| Task prompt |
Collect every line from the entries below that contains the string "Insert", matching case exactly.

## BEGIN

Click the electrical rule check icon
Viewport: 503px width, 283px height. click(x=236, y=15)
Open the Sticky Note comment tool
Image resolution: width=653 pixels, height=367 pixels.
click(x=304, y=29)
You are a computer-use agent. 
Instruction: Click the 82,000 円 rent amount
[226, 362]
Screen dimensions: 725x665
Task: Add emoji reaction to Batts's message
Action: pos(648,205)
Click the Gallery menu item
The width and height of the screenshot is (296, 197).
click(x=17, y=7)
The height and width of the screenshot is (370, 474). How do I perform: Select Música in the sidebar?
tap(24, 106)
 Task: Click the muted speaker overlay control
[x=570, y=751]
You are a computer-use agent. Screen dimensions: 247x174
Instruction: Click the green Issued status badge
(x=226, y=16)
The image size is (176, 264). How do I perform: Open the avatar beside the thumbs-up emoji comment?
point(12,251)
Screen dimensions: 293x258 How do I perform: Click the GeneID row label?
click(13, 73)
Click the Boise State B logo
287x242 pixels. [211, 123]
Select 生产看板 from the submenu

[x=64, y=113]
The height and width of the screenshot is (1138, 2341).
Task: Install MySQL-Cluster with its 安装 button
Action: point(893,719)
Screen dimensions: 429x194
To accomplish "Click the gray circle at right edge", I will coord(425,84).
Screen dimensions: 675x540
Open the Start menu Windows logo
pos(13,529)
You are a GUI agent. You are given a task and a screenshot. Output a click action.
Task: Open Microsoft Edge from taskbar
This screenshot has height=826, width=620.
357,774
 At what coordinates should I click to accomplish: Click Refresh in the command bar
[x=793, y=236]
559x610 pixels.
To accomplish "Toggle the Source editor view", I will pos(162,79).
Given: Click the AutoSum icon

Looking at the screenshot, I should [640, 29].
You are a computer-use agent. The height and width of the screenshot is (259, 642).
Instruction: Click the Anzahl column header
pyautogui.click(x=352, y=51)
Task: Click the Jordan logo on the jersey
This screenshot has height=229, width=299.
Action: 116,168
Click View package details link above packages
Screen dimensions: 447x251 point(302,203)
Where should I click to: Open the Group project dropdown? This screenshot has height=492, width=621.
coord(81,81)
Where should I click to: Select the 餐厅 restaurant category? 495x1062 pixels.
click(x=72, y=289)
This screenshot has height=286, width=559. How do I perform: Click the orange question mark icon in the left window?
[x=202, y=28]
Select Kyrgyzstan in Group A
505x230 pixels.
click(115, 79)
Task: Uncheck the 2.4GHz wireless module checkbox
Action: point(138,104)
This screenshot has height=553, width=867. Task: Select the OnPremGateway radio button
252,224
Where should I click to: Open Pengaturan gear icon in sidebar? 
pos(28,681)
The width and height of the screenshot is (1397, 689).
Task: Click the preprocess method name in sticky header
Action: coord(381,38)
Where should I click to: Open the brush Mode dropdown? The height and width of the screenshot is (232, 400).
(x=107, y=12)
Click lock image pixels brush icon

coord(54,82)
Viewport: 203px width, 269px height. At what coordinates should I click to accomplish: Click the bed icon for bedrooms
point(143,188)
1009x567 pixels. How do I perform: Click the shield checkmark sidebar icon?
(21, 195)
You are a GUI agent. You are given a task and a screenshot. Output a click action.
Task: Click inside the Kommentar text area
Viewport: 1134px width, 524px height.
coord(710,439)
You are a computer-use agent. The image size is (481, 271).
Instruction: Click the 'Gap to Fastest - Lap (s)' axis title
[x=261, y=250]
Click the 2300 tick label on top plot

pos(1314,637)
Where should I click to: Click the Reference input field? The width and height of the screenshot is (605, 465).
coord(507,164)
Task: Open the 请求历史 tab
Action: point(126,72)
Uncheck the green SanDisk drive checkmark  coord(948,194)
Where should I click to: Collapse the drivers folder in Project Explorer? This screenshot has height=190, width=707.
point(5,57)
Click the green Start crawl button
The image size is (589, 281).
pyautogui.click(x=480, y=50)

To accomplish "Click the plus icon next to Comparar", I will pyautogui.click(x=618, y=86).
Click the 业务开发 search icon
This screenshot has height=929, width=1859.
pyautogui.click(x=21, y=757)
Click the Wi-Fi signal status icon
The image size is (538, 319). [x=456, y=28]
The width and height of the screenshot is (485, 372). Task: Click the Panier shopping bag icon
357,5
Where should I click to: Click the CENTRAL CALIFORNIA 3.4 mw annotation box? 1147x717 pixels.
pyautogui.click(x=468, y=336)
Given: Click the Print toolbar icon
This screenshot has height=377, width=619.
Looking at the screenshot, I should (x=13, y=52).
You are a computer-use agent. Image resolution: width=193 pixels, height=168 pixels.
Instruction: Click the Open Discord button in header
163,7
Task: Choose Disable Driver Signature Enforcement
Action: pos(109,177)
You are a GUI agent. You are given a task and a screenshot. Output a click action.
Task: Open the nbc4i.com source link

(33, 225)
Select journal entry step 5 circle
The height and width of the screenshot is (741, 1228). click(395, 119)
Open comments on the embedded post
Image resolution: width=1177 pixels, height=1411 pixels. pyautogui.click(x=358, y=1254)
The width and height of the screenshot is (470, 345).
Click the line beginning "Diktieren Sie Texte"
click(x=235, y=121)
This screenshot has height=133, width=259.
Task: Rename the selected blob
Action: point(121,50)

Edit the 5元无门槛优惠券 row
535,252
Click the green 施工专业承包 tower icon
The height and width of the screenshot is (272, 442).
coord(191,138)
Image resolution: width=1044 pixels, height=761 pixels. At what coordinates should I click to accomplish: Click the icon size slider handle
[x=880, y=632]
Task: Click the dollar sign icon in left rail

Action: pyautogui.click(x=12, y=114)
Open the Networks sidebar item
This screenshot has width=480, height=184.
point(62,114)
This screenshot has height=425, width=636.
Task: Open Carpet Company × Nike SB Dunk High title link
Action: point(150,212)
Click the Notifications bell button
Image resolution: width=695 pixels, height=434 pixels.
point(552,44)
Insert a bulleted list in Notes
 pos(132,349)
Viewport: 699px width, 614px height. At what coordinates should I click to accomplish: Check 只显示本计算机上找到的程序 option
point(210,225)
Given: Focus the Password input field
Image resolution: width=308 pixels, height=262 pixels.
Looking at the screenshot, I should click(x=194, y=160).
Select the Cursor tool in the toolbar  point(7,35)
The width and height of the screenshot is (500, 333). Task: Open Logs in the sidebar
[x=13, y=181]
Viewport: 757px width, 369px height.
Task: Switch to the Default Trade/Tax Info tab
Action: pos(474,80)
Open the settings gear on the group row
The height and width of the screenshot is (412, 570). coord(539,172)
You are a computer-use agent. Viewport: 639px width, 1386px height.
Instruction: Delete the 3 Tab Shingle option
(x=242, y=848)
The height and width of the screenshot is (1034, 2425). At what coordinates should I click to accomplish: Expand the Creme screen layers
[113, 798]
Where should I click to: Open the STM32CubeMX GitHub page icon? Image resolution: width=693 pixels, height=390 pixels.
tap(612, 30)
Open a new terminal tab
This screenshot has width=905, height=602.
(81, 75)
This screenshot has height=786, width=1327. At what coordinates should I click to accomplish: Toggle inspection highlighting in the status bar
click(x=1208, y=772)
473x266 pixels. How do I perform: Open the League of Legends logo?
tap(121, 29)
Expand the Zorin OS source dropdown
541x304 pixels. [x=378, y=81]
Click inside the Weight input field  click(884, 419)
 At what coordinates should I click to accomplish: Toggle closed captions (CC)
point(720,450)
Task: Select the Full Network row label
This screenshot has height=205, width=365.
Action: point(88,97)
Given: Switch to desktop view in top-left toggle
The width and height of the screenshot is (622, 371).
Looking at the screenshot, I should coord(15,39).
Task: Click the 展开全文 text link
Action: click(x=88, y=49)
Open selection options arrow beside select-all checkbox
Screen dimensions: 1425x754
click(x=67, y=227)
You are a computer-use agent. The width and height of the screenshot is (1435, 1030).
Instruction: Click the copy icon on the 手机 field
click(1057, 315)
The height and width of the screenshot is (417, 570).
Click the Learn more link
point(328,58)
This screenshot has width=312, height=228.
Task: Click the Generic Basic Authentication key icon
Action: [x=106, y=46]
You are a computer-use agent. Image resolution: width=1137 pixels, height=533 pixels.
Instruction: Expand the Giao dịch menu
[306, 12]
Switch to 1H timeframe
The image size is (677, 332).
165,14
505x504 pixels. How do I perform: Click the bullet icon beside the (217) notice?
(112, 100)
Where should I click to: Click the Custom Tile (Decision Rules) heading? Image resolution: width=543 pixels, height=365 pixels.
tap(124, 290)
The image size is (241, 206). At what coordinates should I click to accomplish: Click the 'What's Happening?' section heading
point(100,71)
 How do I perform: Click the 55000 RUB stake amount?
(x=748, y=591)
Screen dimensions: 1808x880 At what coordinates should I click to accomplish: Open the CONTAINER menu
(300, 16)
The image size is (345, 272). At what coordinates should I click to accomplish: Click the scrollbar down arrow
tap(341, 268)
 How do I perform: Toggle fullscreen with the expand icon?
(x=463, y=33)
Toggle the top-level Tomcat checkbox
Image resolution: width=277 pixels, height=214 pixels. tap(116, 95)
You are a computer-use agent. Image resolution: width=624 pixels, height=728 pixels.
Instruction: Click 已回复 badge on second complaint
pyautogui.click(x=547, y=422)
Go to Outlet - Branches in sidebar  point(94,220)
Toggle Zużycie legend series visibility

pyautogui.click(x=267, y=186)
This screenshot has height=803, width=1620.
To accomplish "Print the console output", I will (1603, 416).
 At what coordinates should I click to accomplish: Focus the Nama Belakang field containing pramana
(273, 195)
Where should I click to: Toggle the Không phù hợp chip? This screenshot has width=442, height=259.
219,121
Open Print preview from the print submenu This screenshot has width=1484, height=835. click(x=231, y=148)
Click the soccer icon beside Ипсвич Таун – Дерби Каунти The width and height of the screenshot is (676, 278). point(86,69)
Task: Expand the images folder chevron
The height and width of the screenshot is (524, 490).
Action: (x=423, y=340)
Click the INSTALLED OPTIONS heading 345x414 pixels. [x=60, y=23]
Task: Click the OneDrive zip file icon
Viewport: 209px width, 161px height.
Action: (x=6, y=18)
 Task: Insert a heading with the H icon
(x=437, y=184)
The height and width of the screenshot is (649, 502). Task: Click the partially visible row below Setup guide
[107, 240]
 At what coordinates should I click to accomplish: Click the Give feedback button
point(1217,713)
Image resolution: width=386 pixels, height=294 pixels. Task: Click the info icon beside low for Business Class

## END

| Correct result |
Insert a bulleted list in Notes
 Task: Insert a heading with the H icon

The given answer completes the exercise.